All the best. asalam aleikum wa rehamtullah.
Sis Sabrina.
5:45 AM
Dear lovely Safa,
Let your body get better and just enjoy your babe! There's nothing wrong with staying within a little bubble for a while. You know what you are going to say when the time is right.
I have always loved weeping willows!
5:18 AM
My mom used to see a song to me..I'd like to be a weeping willow...crying on your pillow..baby crying for you...and when the night gets lonely..I think about you only, I'm so lonesome that I could cry....

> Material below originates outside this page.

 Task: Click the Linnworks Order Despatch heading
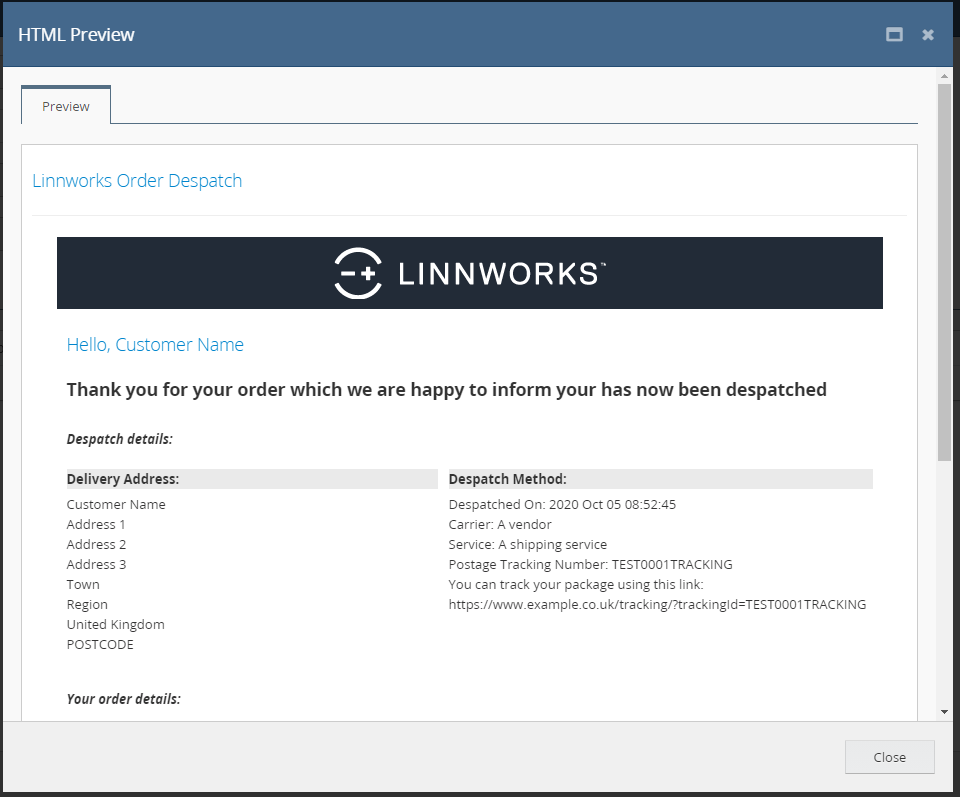(137, 181)

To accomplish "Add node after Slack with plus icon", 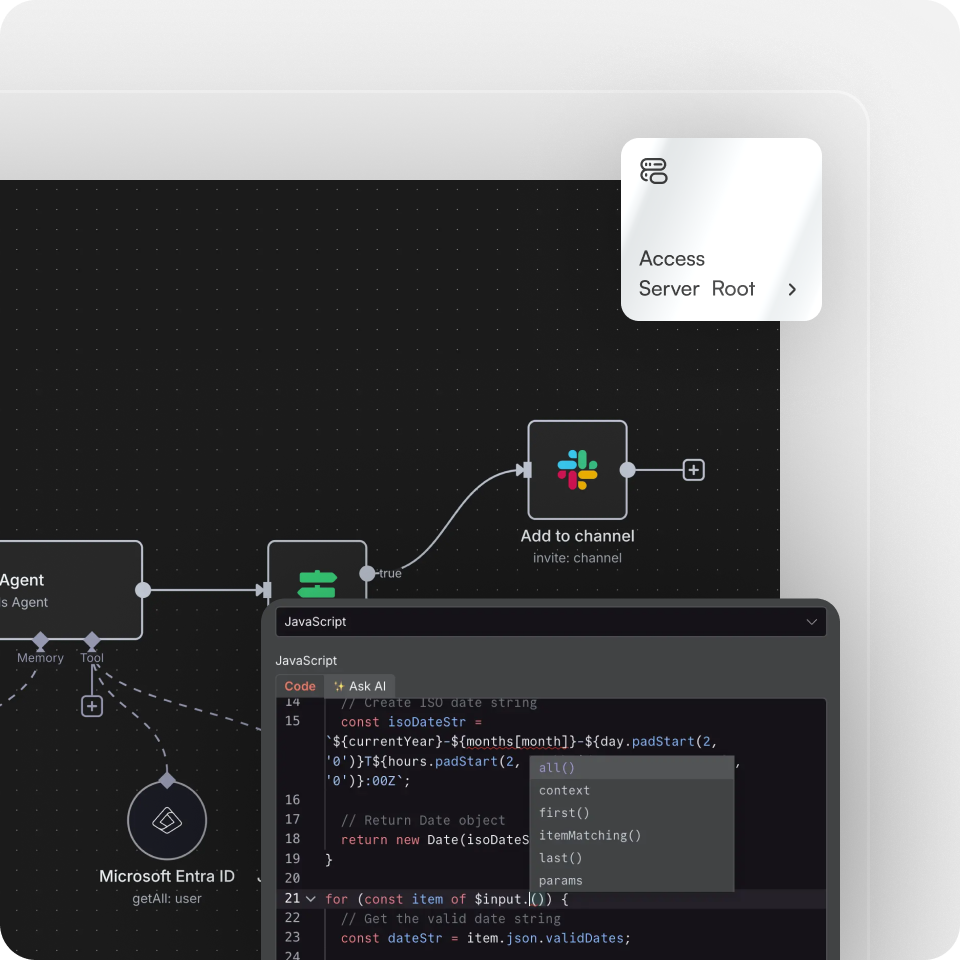I will point(693,470).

I think about that every time I see one. ha
10:02 PM
Dear safa,
Although im anonymous i have followed your blog for a very long time and have began to think of you as a good friend. I want to let you know that you have helped me a great deal by allowing us into your weak and painful moments in life. I am at a crossroads in my marriage and reading your blog gives me strength. Thank You my dear sister and I hope that how ever your story ends, that you and your children have lots of peace with it.
8:35 AM
It is so funny when I decided to mosey past your blog today to check on you i saw this picture of a weeping willow and I immediately inhaled deeply. Weeping Willows have always been beautful peaceful trees to me. They are my absolute favorite tree. My grandmother had an extremely large one in her front yard that I used to play for hours on with my cousin. When I see weeping willows, they don't make me sad, they make me happy and peaceful.